Ñandereko is a new dramatic cantata by Chilean composer Ramon Gorigoitia which weaves Indigenous songs from the Ava Guarani people of Northern Argentina into a contemporary sonic landscape, telling the story of the extraction of these songs under conditions of duress by a German anthropologist, Robert Lehmann Nitsche, in 1905. The singers were being held in bonded labour on a sugar plantation, La Esperanza, in the Jujuy province that was owned and managed by British industrialists from Rochdale, the Leach Brothers. Lehmann Nitsche recorded the songs on wax cylinders (an early recording device) and brought them to Berlin, where they remain in the Berliner Phonogramm-Archiv of the Humboldt Forum.
Ñandereko mixes extracts from these songs with accounts from the diaries of Lehmann Nitsche and other textual materials to tell a profoundly moving story of exploitation of Indigenous South American people by European colonialists, but also of the resilience of the Indigenous voice and its ever-present call for justice and reparation.

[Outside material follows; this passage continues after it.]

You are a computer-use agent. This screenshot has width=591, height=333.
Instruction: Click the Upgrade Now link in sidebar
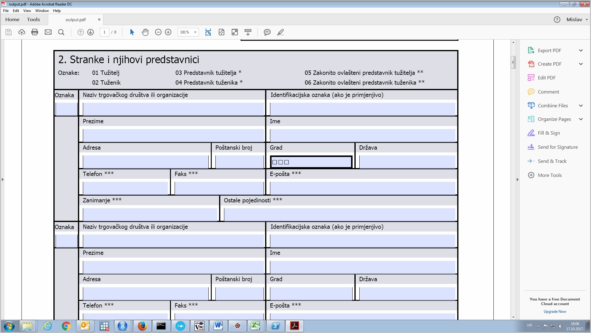coord(555,312)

The project is the original conception of the Argentinian tenor Rafael Montero, founder and artistic director of the early music ensemble El Parnaso Hyspano, and a descendent of the people whose songs are represented in this composition. Montero will be the singer, and he is joined on stage by a hand-picked ensemble of specialist contemporary performers, mostly of Latin American descent: Sergio Teran (Flutes, Ethnic Aerophones, Saxophone); Isaac Andrés Espinoza Hidrobo (violin, strings); Leonard Gincberg {drums, percussion); Ramon Gorigoitia (piano, keyboards), with visual materials by videographer Antonio Uscategui.

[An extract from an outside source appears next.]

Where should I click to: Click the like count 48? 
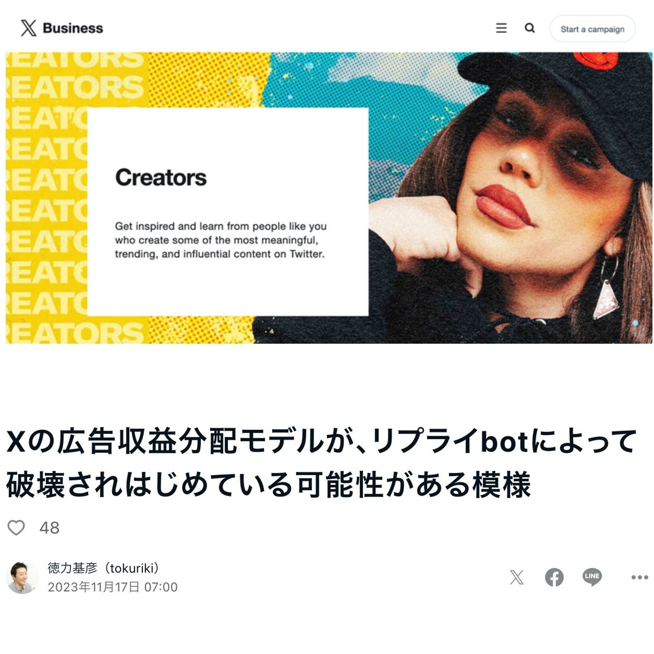tap(50, 528)
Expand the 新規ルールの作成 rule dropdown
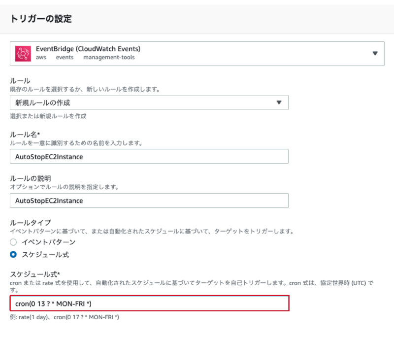The height and width of the screenshot is (337, 394). [149, 102]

NOTE: Following the concert, participants are invited to come along to Manchester Museum to chat with performers and organisers, and attend an object session concentrated on South American collections. Spaces are limited on the day.
A linked free public seminar/roundtable exploring the issues raised by the work will follow at 4.30pm in the Music Department’s weekly seminar series.
The production’s logo contains a traditional symbol of the Guaraní people’s cycle of communal work and ritual celebration.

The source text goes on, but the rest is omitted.